Just What We All Need
Life has ups and downs. Life has the sometimes, humdrum, boring, day to day monotony with seemingly nothing exciting or interesting going on. At this juncture in my life, I try hard to keep perspective. Sometimes I do. And sometimes I don’t. Sometimes I get submerged into that tedium life and can’t find a way out.
Recently, Home Instead Senior Care co-sponsored an amazing event in Washington D.C. Lucky for me, they asked that I attend The Alzheimer’s Summit and Hill Day put together by UsAgainstAlzheimer’s. It was just what I needed to rejuvenate my soul, my drive to help bring about a cure and get me back into the swing of talking to people and being in the world.
Part of the discussions we listened to centered on research and clinical trials. My question to you: have you or your loved ones signed up for a clinical trial? You do not necessarily have to be diagnosed with dementia or cognitive impairment to participate. They need healthy adults as well.
Another part of the dialogue focused on women and minorities. Alzheimer’s takes its toll on women in much higher numbers for two reasons: 1) they tend to become the caregivers for parents, spouses, children, siblings, etc. 2) women are diagnosed with dementia at a higher rate than men.
There was also an interesting aspect along the lines of minorities being affected differently. Typically, minorities (African American and Latino) will not seek help until they are completely past the point of being able to take care of their loved one.
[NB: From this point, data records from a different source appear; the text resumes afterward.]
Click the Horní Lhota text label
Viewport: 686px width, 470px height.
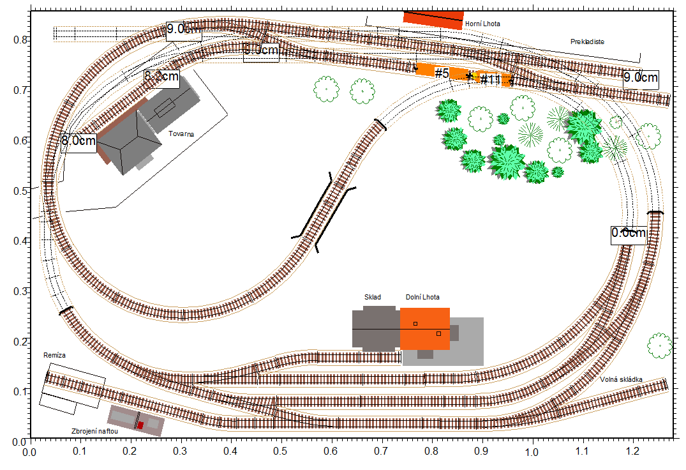482,24
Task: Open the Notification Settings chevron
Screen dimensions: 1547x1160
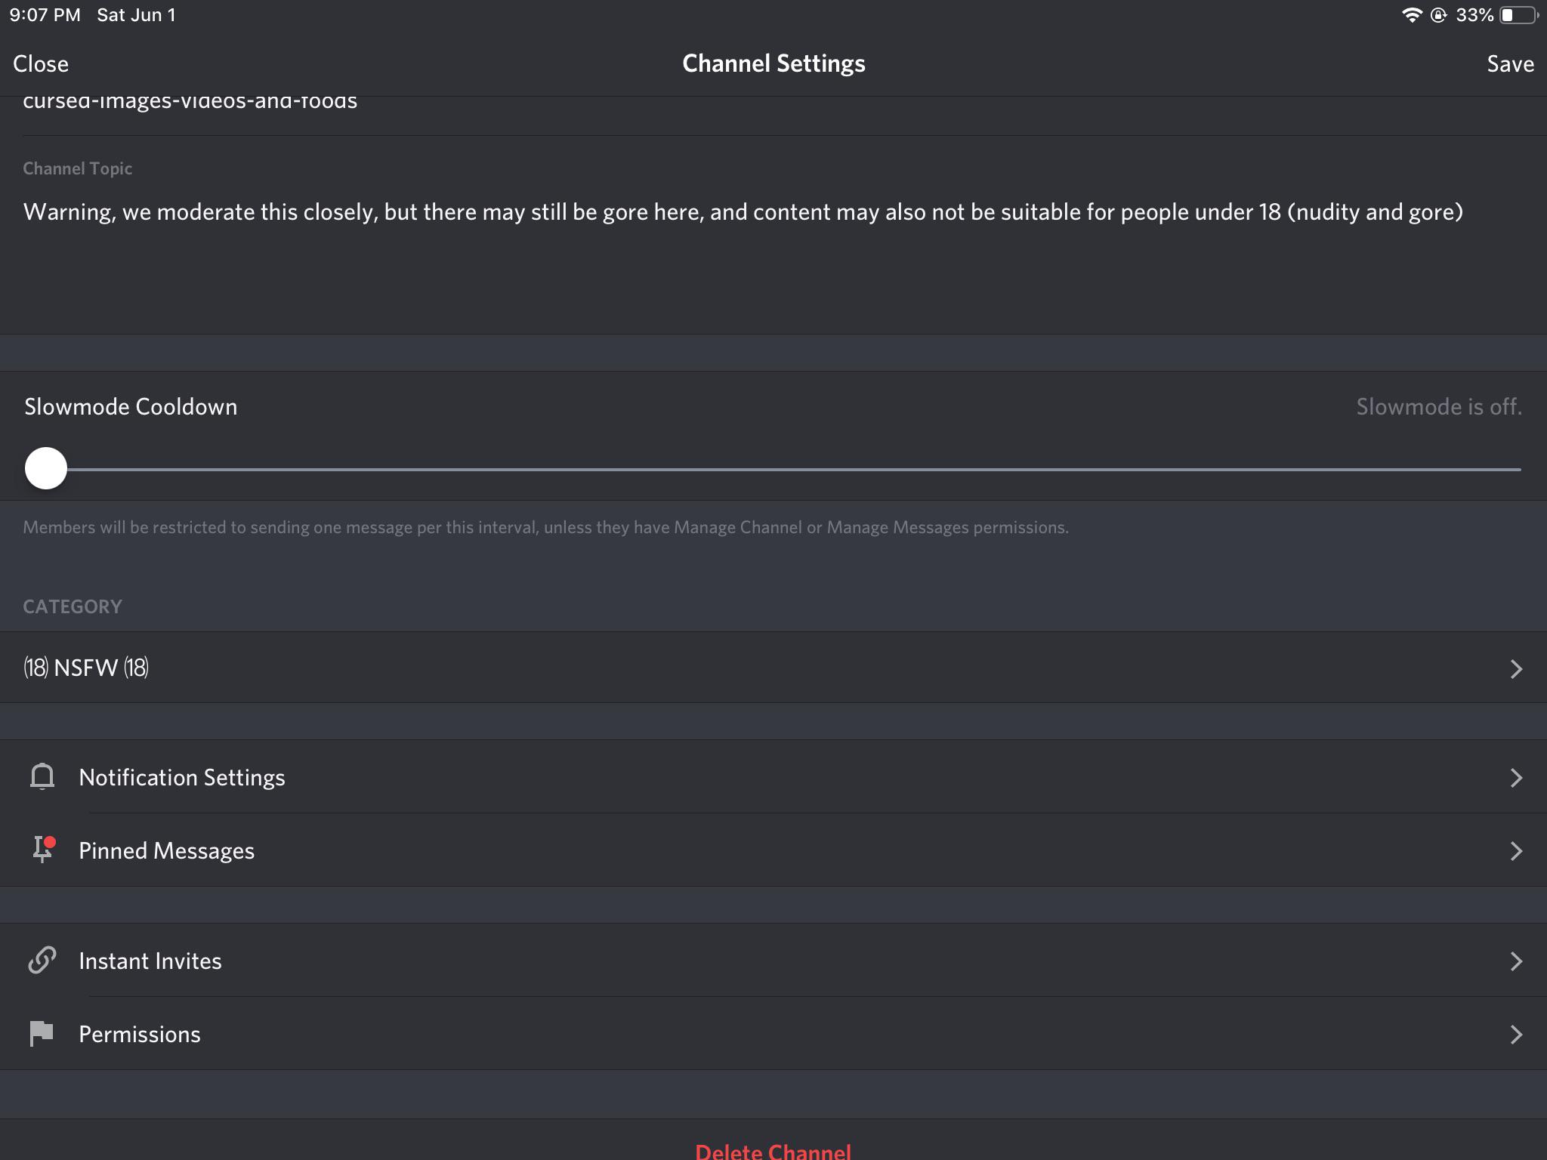Action: pyautogui.click(x=1518, y=777)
They will typically only speak with those they trust in their community or in some cases there may be a language barrier. This bothered me for a variety of reasons and made me wonder if this may be part of the reason we have to fight so hard for funding. If the majority of people affected were middle aged white males, would that make a difference?
In my world we are all part of the same community: the Alzheimer’s community. We ALL need help. We all speak the same language: not knowing what to do, when to do it and how to do whatever it is that we should have done months or years ago. We are all struggling to get a diagnosis. We are all struggling to figure out finances. We are all struggling to provide the safest care for someone we are fighting to hold onto.
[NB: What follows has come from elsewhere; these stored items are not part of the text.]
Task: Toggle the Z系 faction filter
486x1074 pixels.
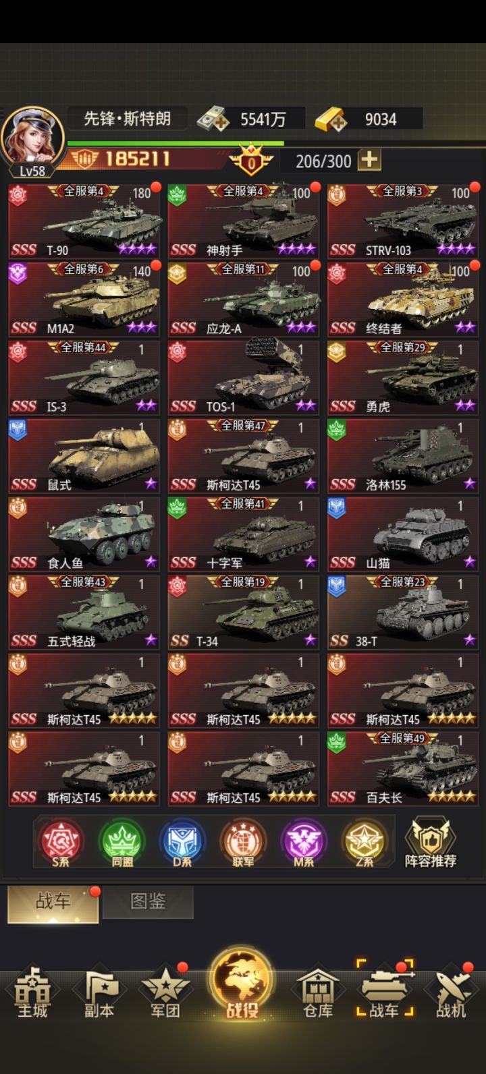Action: (x=363, y=843)
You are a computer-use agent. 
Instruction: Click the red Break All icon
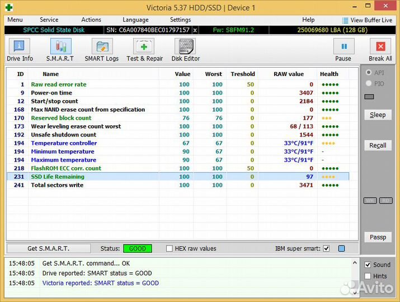[x=380, y=49]
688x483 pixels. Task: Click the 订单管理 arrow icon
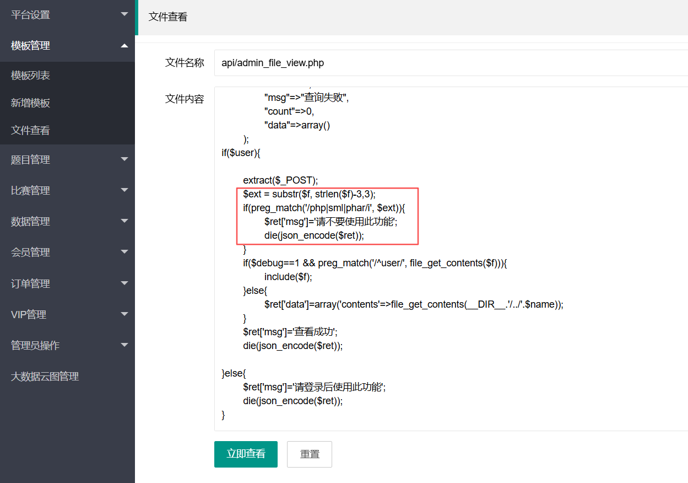click(124, 283)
This Summit covered a lot of information and I felt like we could have stayed there a month and still not covered in depth all that encompasses being part of the dementia family.
Home Instead Senior Care and other companies have done a wonderful job supporting UsAgainstAlzheimer’s, but I encourage you to do your part. I encourage you to seek help. Don’t wait until you can’t take it anymore. I know that feeling. Of course, in many instances you are told you can’t sign up for anything until the person with the disease is at the point of needing whatever it is you are filling out the paperwork for. But then there is a long wait and probably more forms.
I encourage you to contact your representatives and demand funding for research and for help with caregiving. I encourage you to share your story and be heard. While attending this event, I was surrounded by others who have been the caregiver, who are the person being cared for, researchers who haven’t personally been affected but have enough empathy and wisdom to know they must use their talents to stop this epidemic and by representatives who can make a difference unlike most of us. It felt good. It felt productive. It is energizing being part of something bigger than you. There is something comforting in surrounding yourself with others who get where you have been, the struggles you face day in and day out and there is no stigma and no explanations needed. Finally, the hope in listening to the passion of so many who care just as deeply about finding a cure was just what I needed. I am wondering if it also just what you need?